Unfortunately, every hint apart from 0 seems to cause MWAIT to not wait for the NMI, but to wake up on its' own after 3-4 ms. As far as I understand the documentation, the Power Management hints should not have any impact on when execution is continued after the MWAIT, so this is quite strange. And since I still haven't made any progress even after spending a few hours on this problem, I thought maybe someone here has some idea what is going on!
Here is how I use MONITOR/MWAIT in my code:
volatile int dummy;
void do_mwait() {
asm volatile("monitor;" ::"a"(&dummy), "c"(0), "d"(0));
asm volatile("mwait;" ::"a"(0x10), "c"(0));
}
This is obviously just a small excerpt of the Linux kernel module I've written, but should contain all the important points.
dummy
is a variable that is never used outside of what you can see here. It only exists so that I have a valid address to pass to monitor.
do_mwait()
is the function that gets executed on every core available while I do my measurements.
As I said, just exchanging the 0x10
in the second line of do_mwait()
with 0
makes it work the way I expect.
Because the behaviour and supported features of MONITOR/MWAIT depend on the specific CPU model, here are all the relevant (I think) parts of cpuid on my test machine. As far as I see, all necessary features should be supported:
CPU 0:
vendor_id = "GenuineIntel"
version information (1/eax):
processor type = primary processor (0)
family = 0x6 (6)
model = 0xc (12)
stepping id = 0x3 (3)
extended family = 0x0 (0)
extended model = 0x3 (3)
(family synth) = 0x6 (6)
(model synth) = 0x3c (60)
(simple synth) = Intel Core (unknown type) (Haswell C0) {Haswell}, 22nm
...
feature information (1/ecx):
...
MONITOR/MWAIT = true
...
...
MONITOR/MWAIT (5):
smallest monitor-line size (bytes) = 0x40 (64)

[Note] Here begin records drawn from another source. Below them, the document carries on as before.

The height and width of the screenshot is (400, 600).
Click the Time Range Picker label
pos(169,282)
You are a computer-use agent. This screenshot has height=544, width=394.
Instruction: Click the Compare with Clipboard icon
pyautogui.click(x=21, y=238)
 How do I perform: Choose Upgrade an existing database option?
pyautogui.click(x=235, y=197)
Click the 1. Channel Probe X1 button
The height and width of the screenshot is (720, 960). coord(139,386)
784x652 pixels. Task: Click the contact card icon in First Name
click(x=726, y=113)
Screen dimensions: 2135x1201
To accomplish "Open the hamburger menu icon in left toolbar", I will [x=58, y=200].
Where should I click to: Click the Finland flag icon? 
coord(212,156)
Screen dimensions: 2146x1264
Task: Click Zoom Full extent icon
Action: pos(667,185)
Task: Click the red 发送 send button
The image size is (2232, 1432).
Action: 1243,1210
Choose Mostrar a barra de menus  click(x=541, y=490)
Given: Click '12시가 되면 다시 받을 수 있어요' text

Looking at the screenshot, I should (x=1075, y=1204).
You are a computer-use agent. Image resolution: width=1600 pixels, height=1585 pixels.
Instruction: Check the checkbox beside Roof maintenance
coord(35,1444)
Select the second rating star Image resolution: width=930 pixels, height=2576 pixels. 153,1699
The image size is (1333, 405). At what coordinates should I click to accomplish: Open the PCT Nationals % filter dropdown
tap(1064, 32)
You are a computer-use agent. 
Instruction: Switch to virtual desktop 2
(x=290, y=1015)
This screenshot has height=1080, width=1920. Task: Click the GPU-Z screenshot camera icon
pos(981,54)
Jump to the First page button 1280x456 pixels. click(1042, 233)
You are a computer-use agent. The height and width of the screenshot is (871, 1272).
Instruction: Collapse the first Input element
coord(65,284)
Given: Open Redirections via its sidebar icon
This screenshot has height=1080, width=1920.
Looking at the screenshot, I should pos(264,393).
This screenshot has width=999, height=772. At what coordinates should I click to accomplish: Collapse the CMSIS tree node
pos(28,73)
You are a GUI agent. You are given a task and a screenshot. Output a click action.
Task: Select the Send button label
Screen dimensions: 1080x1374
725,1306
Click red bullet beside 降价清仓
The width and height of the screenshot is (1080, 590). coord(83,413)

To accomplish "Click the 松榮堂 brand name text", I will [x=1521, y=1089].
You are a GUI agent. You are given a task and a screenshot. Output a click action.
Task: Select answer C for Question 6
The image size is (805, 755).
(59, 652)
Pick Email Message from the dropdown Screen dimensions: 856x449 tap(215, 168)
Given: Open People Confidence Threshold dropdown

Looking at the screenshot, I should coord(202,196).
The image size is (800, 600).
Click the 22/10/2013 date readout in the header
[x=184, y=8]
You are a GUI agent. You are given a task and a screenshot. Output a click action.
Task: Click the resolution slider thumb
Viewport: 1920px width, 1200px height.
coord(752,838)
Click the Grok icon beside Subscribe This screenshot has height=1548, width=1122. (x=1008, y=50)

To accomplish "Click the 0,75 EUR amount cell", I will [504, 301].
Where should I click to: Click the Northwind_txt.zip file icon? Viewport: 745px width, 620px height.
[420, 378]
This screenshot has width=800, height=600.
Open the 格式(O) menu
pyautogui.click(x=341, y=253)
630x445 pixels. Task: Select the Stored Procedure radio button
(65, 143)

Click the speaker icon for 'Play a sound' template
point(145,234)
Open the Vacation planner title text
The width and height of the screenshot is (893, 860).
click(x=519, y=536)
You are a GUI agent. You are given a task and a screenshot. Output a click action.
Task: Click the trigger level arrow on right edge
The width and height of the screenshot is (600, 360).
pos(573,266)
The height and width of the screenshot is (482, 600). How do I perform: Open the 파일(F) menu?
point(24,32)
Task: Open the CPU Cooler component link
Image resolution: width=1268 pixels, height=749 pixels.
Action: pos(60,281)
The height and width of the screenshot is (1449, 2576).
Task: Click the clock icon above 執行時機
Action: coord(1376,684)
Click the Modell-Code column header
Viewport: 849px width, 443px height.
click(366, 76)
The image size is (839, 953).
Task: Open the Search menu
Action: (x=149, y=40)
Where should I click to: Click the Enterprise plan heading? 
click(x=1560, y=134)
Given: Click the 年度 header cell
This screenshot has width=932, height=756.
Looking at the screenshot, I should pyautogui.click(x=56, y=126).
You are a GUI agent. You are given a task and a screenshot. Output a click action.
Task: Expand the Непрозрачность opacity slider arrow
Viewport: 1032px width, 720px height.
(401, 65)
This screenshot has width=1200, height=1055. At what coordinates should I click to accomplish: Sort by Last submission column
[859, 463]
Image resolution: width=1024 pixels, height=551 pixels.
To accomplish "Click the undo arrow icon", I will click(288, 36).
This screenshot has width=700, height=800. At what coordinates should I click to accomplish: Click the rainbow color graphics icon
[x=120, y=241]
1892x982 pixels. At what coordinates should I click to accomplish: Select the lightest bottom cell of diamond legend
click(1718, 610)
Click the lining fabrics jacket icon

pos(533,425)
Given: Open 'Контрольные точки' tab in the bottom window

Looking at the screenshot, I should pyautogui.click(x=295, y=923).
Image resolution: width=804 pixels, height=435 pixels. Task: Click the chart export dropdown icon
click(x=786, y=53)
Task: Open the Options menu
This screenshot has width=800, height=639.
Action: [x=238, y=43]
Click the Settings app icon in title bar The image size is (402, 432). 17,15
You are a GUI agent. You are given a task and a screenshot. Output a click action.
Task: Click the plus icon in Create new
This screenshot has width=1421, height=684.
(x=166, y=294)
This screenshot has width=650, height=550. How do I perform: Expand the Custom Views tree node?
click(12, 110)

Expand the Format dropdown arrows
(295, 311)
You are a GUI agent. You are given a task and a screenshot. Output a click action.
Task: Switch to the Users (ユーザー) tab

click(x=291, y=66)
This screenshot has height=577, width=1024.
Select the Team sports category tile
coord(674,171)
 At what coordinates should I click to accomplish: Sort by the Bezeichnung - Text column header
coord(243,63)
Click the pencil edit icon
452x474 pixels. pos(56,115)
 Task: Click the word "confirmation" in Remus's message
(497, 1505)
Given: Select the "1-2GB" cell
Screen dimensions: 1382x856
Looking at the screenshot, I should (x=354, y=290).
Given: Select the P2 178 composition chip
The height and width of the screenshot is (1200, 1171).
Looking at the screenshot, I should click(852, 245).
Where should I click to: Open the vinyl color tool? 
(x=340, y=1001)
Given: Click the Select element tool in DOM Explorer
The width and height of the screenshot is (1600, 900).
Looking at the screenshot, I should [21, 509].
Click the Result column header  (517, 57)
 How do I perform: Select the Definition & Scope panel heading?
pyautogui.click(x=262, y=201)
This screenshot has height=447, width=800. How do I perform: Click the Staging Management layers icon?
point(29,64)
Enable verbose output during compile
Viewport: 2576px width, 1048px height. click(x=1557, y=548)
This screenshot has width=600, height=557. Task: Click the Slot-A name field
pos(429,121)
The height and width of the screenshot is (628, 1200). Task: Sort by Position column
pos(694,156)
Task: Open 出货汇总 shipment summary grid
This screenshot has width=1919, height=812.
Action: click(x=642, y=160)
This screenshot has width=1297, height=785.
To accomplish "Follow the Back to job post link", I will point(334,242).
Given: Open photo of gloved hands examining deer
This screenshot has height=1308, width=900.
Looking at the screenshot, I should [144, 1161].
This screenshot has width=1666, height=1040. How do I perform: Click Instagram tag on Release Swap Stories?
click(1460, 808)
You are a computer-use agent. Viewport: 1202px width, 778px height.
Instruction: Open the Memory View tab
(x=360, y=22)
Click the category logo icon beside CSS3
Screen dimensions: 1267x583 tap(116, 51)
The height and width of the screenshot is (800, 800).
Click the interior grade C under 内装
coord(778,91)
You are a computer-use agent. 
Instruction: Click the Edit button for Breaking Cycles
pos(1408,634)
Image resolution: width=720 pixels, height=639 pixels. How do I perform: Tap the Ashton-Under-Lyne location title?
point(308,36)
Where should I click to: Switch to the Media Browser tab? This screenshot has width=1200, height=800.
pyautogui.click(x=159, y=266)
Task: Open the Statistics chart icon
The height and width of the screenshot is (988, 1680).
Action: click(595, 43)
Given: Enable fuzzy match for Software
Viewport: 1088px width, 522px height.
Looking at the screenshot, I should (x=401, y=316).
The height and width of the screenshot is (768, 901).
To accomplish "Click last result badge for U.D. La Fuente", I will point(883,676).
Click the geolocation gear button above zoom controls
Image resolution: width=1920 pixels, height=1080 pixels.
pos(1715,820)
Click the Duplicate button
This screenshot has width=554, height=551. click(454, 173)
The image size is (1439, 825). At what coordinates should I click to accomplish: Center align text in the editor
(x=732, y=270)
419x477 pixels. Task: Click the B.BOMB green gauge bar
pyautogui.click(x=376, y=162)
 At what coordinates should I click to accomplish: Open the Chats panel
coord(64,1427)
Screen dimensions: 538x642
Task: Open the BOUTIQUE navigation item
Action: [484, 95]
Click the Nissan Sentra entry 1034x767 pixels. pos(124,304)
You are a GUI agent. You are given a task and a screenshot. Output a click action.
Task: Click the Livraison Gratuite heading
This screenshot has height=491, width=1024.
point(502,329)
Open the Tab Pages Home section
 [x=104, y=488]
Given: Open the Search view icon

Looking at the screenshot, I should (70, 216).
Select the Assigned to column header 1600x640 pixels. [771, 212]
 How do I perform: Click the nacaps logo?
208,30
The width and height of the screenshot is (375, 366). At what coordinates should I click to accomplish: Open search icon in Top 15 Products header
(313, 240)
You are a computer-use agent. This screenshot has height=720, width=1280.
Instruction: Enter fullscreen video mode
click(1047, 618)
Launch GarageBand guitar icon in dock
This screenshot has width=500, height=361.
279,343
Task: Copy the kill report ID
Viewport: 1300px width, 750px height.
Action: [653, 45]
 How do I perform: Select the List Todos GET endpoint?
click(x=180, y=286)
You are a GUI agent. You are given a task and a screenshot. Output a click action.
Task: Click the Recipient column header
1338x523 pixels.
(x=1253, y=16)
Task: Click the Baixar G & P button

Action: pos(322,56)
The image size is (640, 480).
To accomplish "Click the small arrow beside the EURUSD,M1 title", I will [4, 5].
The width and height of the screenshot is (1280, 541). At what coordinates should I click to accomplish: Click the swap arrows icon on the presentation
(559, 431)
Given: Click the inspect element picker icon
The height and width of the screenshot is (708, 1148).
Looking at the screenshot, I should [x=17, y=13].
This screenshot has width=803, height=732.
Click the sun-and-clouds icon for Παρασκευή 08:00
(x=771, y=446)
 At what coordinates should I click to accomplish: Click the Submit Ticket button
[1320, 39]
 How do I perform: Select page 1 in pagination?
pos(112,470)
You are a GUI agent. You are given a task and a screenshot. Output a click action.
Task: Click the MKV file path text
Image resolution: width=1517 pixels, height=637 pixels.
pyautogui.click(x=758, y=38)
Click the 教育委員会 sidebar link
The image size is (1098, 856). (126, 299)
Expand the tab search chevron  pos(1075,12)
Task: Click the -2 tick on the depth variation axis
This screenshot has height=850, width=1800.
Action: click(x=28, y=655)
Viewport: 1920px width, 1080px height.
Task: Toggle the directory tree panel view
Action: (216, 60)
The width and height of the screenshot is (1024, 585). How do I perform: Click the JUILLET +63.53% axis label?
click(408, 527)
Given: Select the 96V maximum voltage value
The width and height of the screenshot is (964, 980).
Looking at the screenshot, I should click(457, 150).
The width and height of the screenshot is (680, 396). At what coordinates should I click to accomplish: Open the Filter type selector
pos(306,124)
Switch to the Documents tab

largest monitor-line size (bytes) = 0x40 (64)
enum of Monitor-MWAIT exts supported = true
supports intrs as break-event for MWAIT = true
number of C0 sub C-states using MWAIT = 0x0 (0)
number of C1 sub C-states using MWAIT = 0x2 (2)
number of C2 sub C-states using MWAIT = 0x1 (1)
number of C3 sub C-states using MWAIT = 0x2 (2)
number of C4 sub C-states using MWAIT = 0x4 (4)
number of C5 sub C-states using MWAIT = 0x0 (0)
number of C6 sub C-states using MWAIT = 0x0 (0)
number of C7 sub C-states using MWAIT = 0x0 (0)
...
brand = "Intel(R) Core(TM) i7-4790 CPU @ 3.60GHz"
...
I hope this is enough context. Please tell me if I need to share additional information. And thanks in advance for any input, even if it's just an (educated) guess!